The people who don't have those skills won't be able to build those things with or without AI assistance.
EyesOfAzula@reddit
AI got A LOT better in the last 2 years. I remember the copilot days in 2023, terrible.
AI is great today, just need to keep an eye on it and correct it because it will make slop if you don't keep it tight.
You can move so much faster and now most of the time you are reviewing plan mode plans the AI makes, then code reviewing and testing changes the AI makes.
Altruistic-Bat-9070@reddit
I recently moved to a company that use it significantly more but, at least in the team i am in, significantly better.
The company has a lot of procedures and policies around AI use and funnels users into using specific products (github copilot for coding, microsoft copilot for documents which now has claude in it).

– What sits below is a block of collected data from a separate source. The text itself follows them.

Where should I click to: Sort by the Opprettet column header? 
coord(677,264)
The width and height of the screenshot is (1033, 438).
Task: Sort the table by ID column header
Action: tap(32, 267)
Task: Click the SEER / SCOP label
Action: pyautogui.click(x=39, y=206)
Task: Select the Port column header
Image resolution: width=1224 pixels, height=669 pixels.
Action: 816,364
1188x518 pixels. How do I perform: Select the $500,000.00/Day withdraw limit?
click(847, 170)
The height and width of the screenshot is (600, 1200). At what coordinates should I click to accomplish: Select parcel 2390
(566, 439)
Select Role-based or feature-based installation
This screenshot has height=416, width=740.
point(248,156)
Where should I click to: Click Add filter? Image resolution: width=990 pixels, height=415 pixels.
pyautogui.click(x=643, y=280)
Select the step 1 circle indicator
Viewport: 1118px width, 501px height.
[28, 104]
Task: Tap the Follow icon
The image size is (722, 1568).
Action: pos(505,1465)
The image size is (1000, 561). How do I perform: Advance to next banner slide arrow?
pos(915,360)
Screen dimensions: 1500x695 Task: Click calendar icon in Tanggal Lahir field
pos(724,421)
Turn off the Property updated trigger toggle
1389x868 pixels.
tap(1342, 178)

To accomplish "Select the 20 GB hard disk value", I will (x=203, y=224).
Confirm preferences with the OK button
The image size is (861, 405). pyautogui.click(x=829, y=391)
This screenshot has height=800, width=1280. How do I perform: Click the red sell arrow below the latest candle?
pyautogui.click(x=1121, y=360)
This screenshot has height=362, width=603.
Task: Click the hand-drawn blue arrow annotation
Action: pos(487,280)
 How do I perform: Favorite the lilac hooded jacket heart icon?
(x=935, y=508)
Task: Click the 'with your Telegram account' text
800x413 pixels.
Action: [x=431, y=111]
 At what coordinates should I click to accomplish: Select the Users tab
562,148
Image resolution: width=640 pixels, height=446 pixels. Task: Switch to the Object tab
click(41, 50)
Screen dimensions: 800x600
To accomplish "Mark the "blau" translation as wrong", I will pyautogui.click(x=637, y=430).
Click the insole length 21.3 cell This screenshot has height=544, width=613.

My previous workplace wanted everyone using it but had no policies and paid for no licenses so everyone was just putting company data in the free tiers of various models and using it to prpduce things blindly. That definately happens where i am not but the company has enough control over the use that it will remove peoples access if they are considered to be relying on it too heavily and not using their brains or validating the output.
The company I am at now doesn’t do this all perfectly but it’s the right idea and generally i think these policies mixed with AI generally improving over time means this will naturally settle in a good place.
CW-Eight@reddit
I’m now in an AI startup, formally 20+ years FAANG.
It is just an entirely new game. I’m a bot herder now.
The platform stuff I fully understand, but use AI to help analyze, help change, help review.
Prompts I tend to hand-write V0 and then use AI to iterate: analyze, test, post-mortem evaluate, and revise.
But for the UI I just let the bots run free- code, test, and CR. Yes, it produces crap code, but it is well tested crap code, and it works. We will toss it out within a year, before all the crap piles up so high it is totally unmanageable. If we don’t move fast, we die as a company. The key here is super tight design specs and pitting the test bots against the coding bots.
NickW1343@reddit
We get a 20 dollar Claude sub and I've never heard of any of my co-workers say they got rate limited, so we have it, but don't use it a lot. Our use case outside of some exit interview AI app is mostly just brainstorming with it and doing analysis before maybe having it make a change. I like using it to generate code, but 90% of my prompts are me asking it questions I have about the codebases then maybe changing some code if needed. If there's a code change, then it's more questions about why and manual work figuring out if the methods it changed were referenced somewhere else that wasn't a problem which could cause a new bug to be shipped.
airemy_lin@reddit
We ramped up like crazy. I don’t know anyone pushing vibe code to consumer facing production envs with no human verification, but it is heavily being used by the team.
AcksYouaSyn@reddit
It is pervasive. The entire development lifecycle has been upended. We have token usage leaderboards and just laid off the bottom 80% of the engineering department. The remaining dev and qa are expected to practice “harness engineering” to be 10x more productive by using AI to close out 3-5 tickets in parallel per day.
Early_Rooster7579@reddit
AI use is very heavy at meta. Every team I know of is using it extensively.
Long_Egg_8644@reddit
In my experience the healthiest teams treat AI like a power tool, not an authority figure.
It’s great for boilerplate, debugging hints, summaries, quick research, etc. But good engineers still verify everything and own the final decisions. The worrying environments are the ones optimizing for “tokens burned” or raw output volume instead of maintainability and understanding.